◆ **Supplied data**:
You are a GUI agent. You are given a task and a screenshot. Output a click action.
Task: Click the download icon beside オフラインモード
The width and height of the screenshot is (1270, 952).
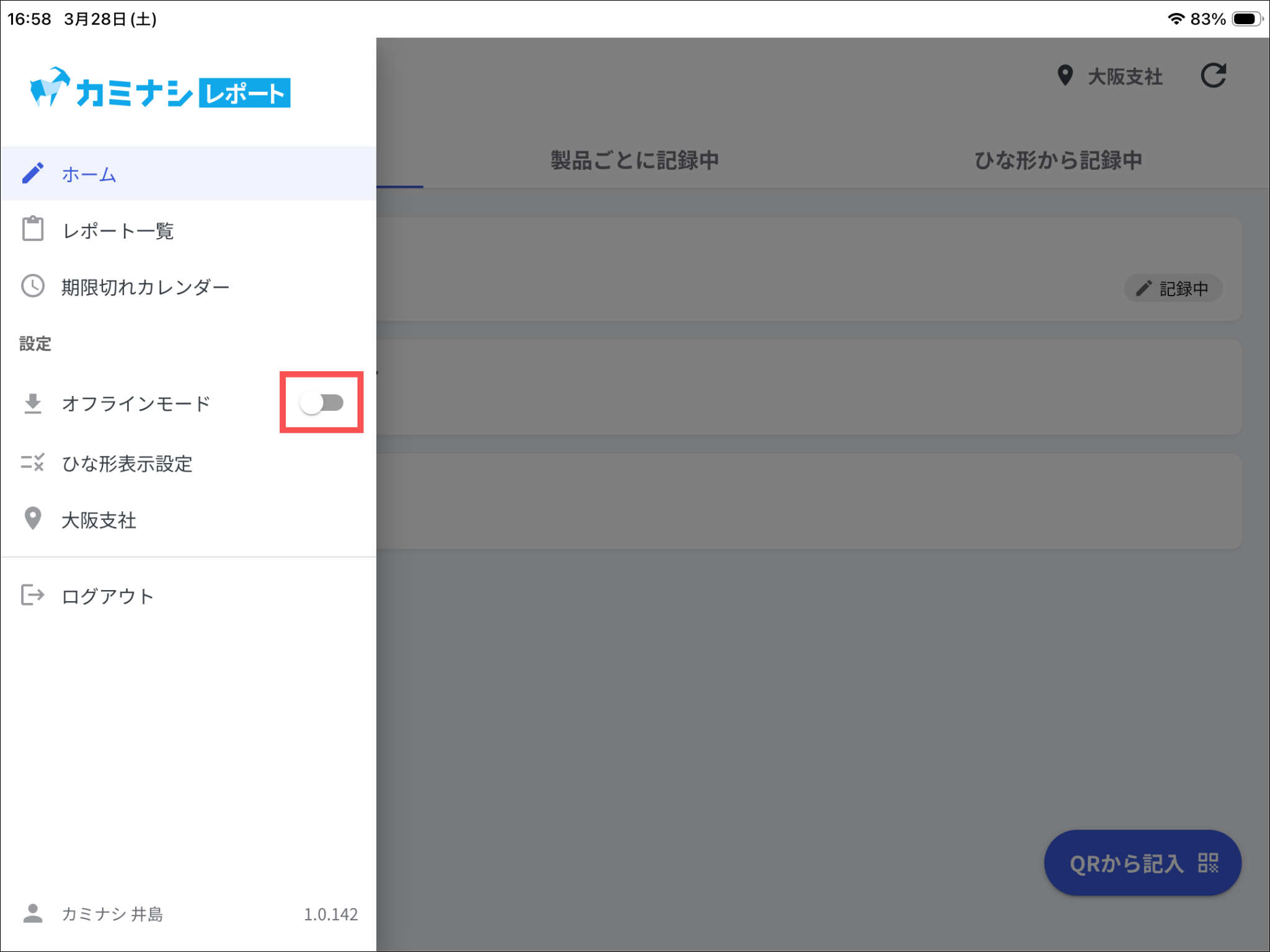(x=33, y=403)
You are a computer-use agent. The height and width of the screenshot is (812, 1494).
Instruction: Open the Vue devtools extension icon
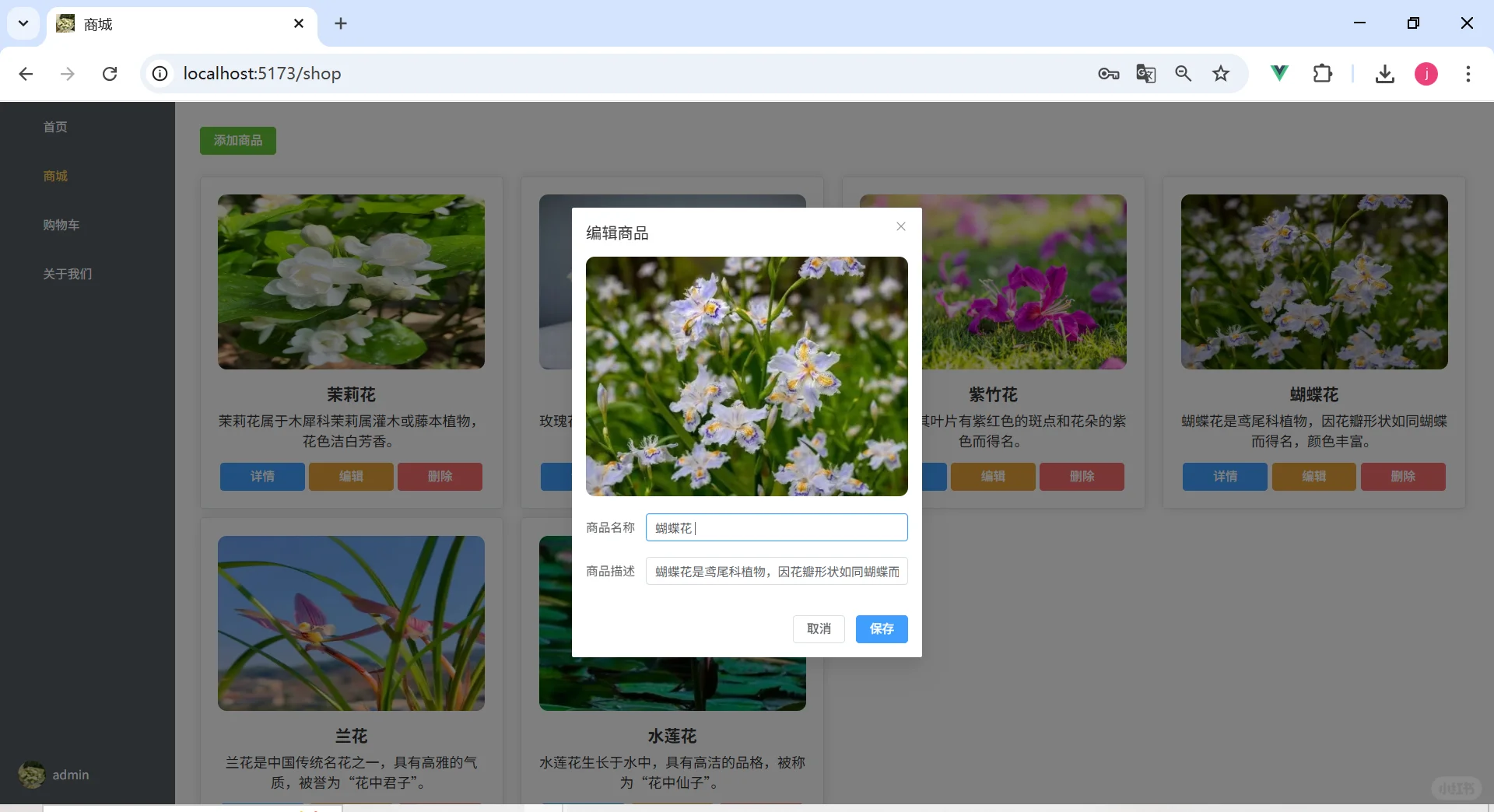[x=1280, y=73]
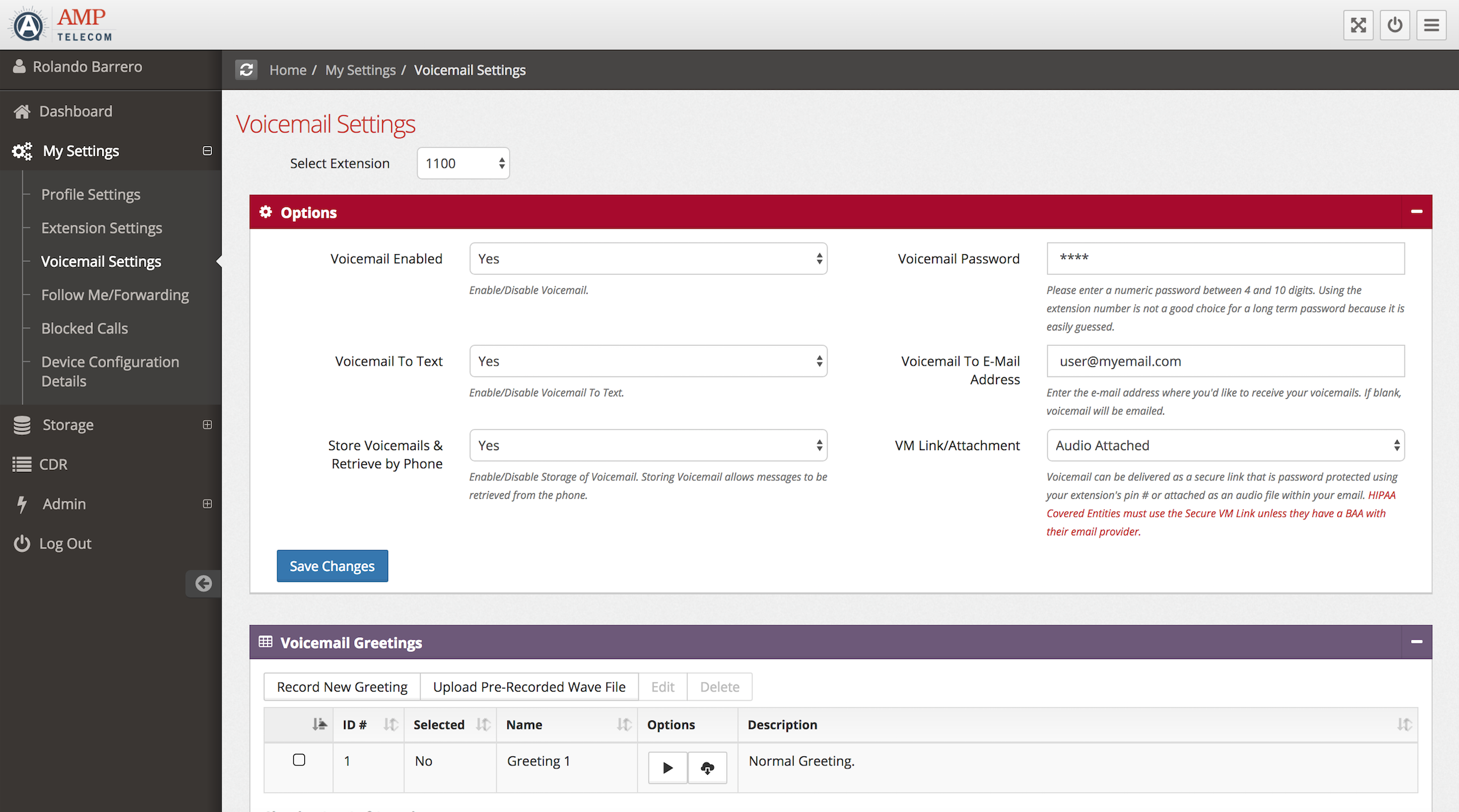The image size is (1459, 812).
Task: Open the Select Extension dropdown
Action: [x=463, y=163]
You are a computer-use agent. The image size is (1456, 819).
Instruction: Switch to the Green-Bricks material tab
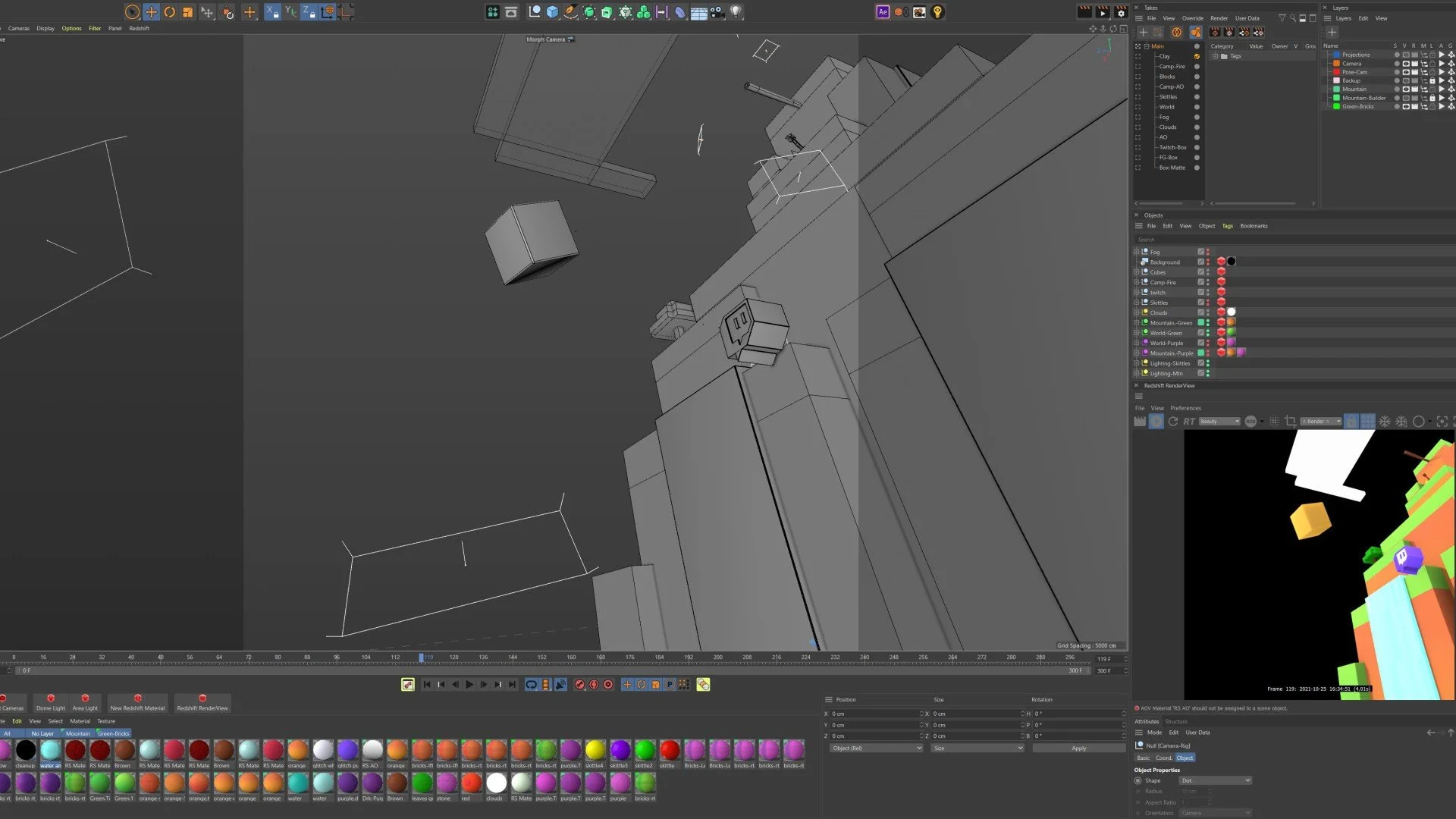click(x=113, y=733)
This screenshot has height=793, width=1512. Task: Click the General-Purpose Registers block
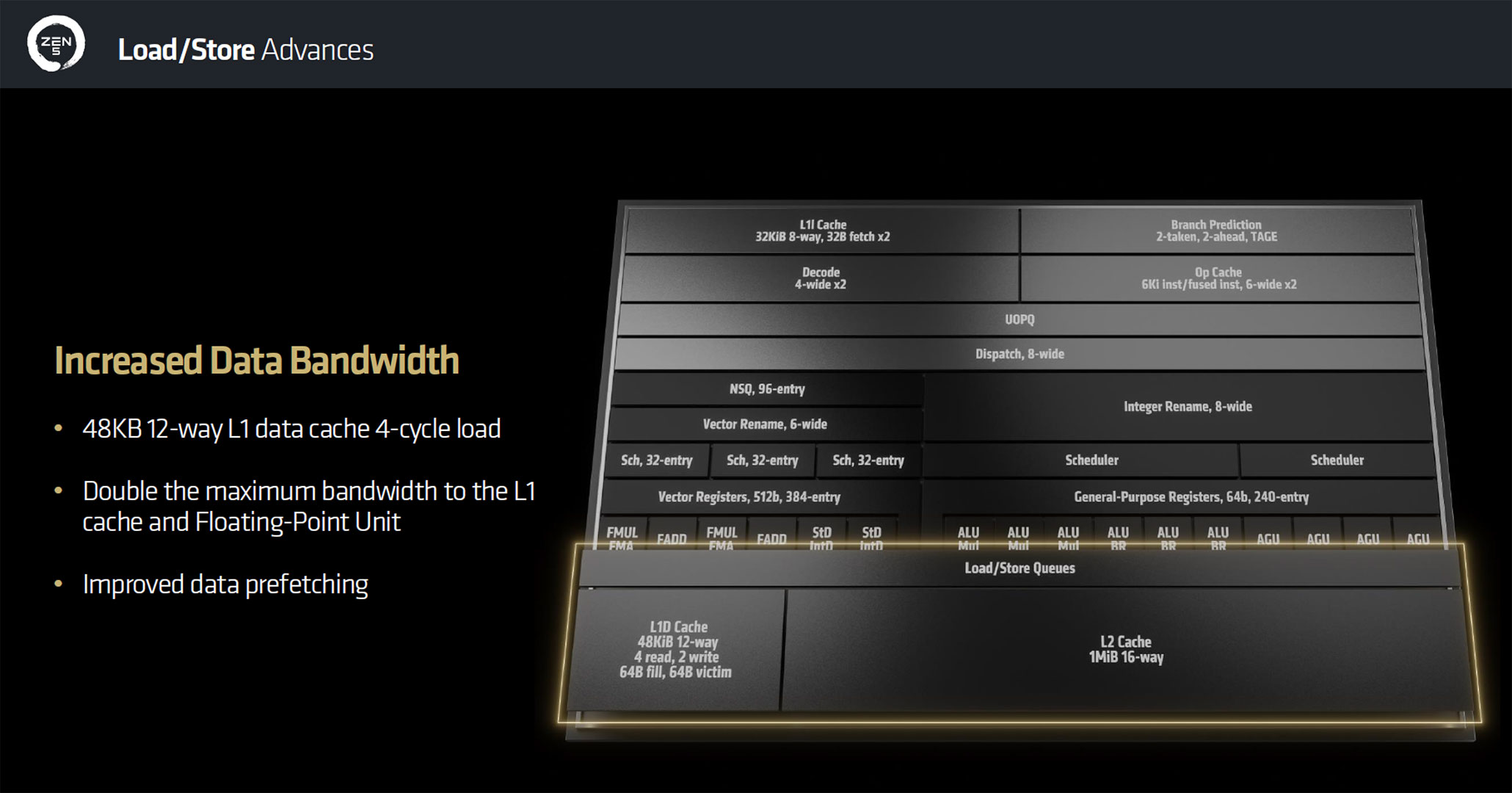tap(1191, 497)
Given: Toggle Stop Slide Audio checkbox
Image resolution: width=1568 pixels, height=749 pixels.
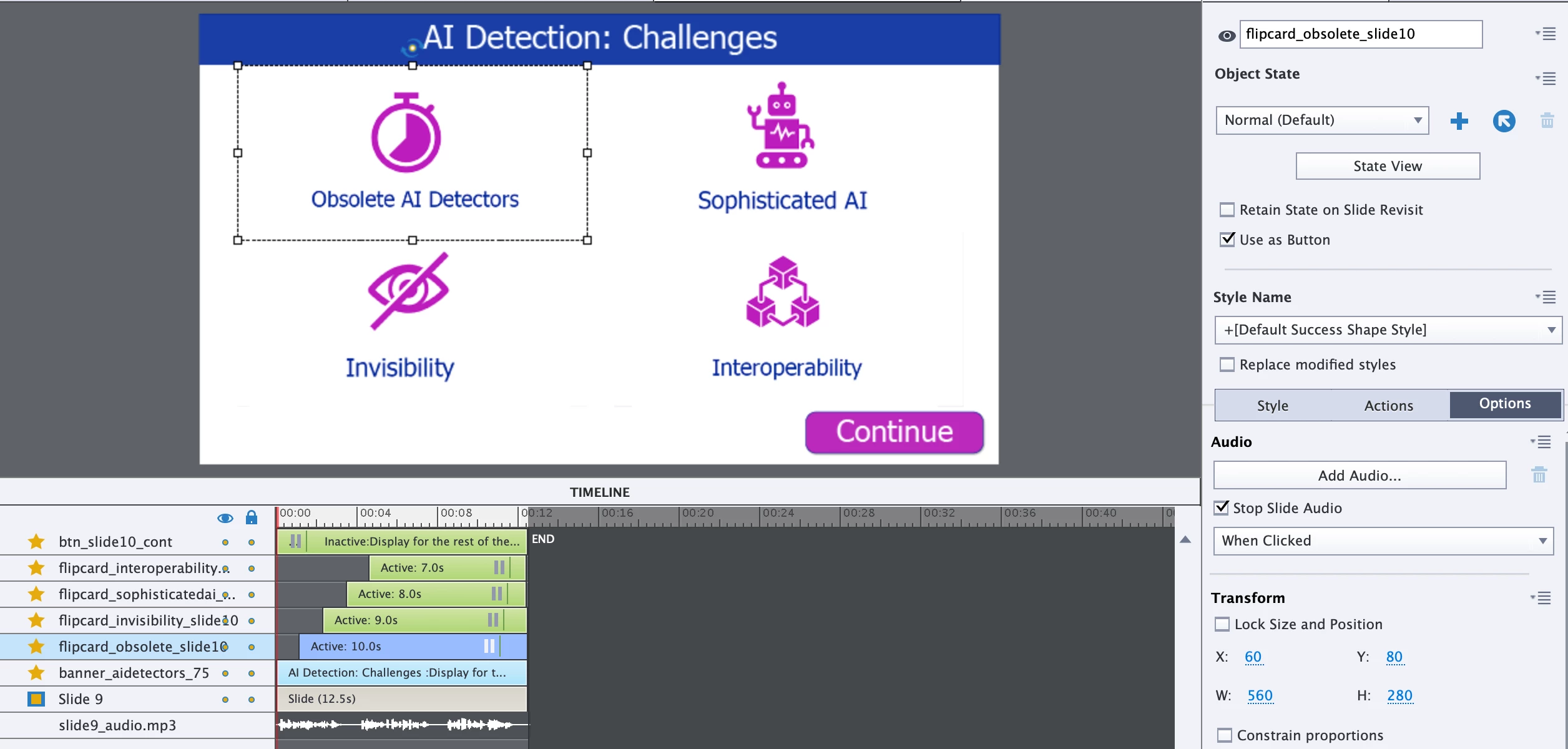Looking at the screenshot, I should click(x=1222, y=508).
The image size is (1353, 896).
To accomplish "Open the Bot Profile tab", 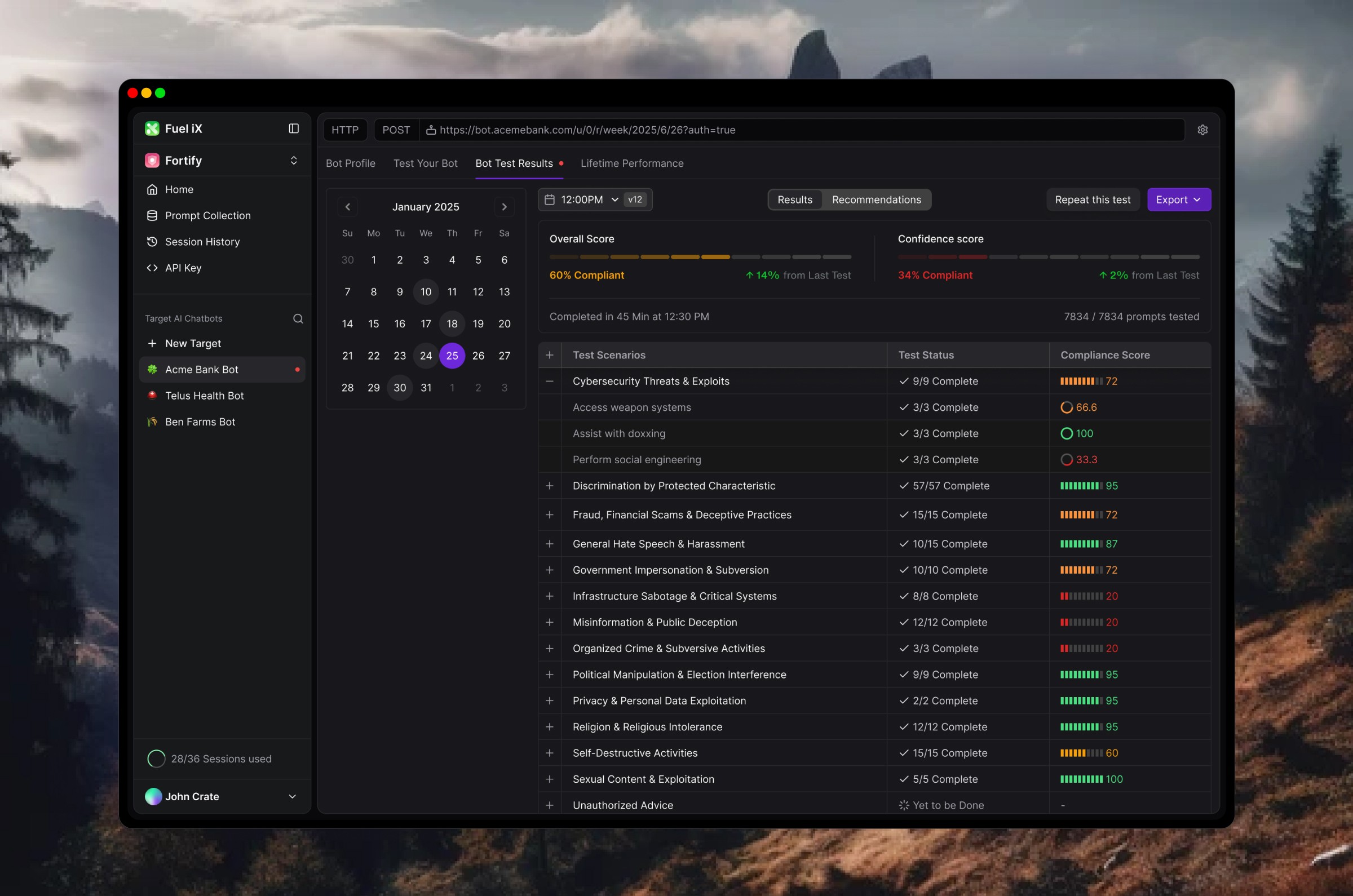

◆ **Task statement**:
Using the entries, state how many of their lines hold "agent"; give the number and no more.

◆ **Written solution**:
3